Amnesty International has strongly protested over the incident in a letter to President Bush: “If this was the deliberate killing of suspects in lieu of arrest, in circumstances in which they did not pose an immediate threat, the killings would be extra-judicial executions in violation of international human rights law”. The human rights group called on Washington to clarify the role played by the US personnel in the killing and give assurances that the US officials found involved in such actions would be brought to justice.

If seen in the light of various provisions of international laws, the CIA’s heinous act amounts to no less than a war crime. Although the attack was launched with the permission of the government of Yemen, as American sources claim, it could have occurred even without its permission because Yemen is too weak to resist US pressure. Like Pakistan, this Arab country, too, had immediately changed its foreign policy after 9/11 and joined the Bush-led war on terrorism.

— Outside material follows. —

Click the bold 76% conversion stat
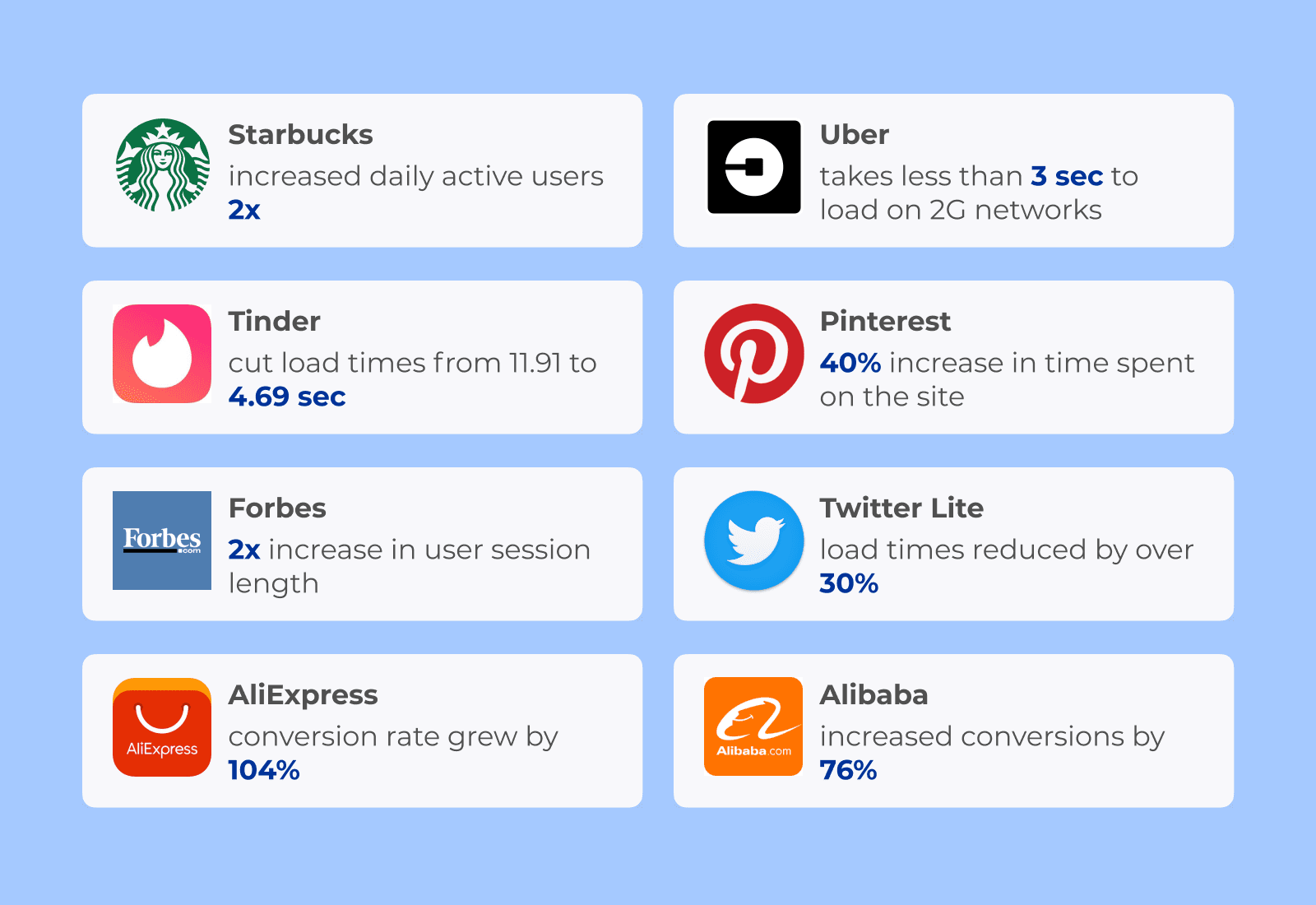Viewport: 1316px width, 905px height. [x=848, y=770]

In lieu of that, the US gave increased military assistance to Yemen.

With a combination of repressive measures at home and targeted killings abroad, there does exist a strong possibility that America may create and use paramilitary units the way the US-backed dictatorships did in the past to eliminate their opponents in Latin America, South-east Asia and elsewhere.

In any case, the Bush administration has entered a murky area of international law and may use more aggressive and controversial tactics in the name of defending US interests abroad than it has hitherto employed.

According to Newsweek, “with about a dozen armed Predators in stock and two coming off the assembly line every month, the CIA has a growing capacity to execute hits all over the world. It also has about a dozen newer-tech Global Hawks that fly much higher and cover a wider area with their cameras”.

In recent years, the United States has attacked targets in countries with which it was not at war, although such strikes apparently did not target specific individuals. In 1998, for instance, the Clinton administration used cruise missiles to destroy a pharmaceutical factory in Sudan that it claimed was involved in chemical-weapons production.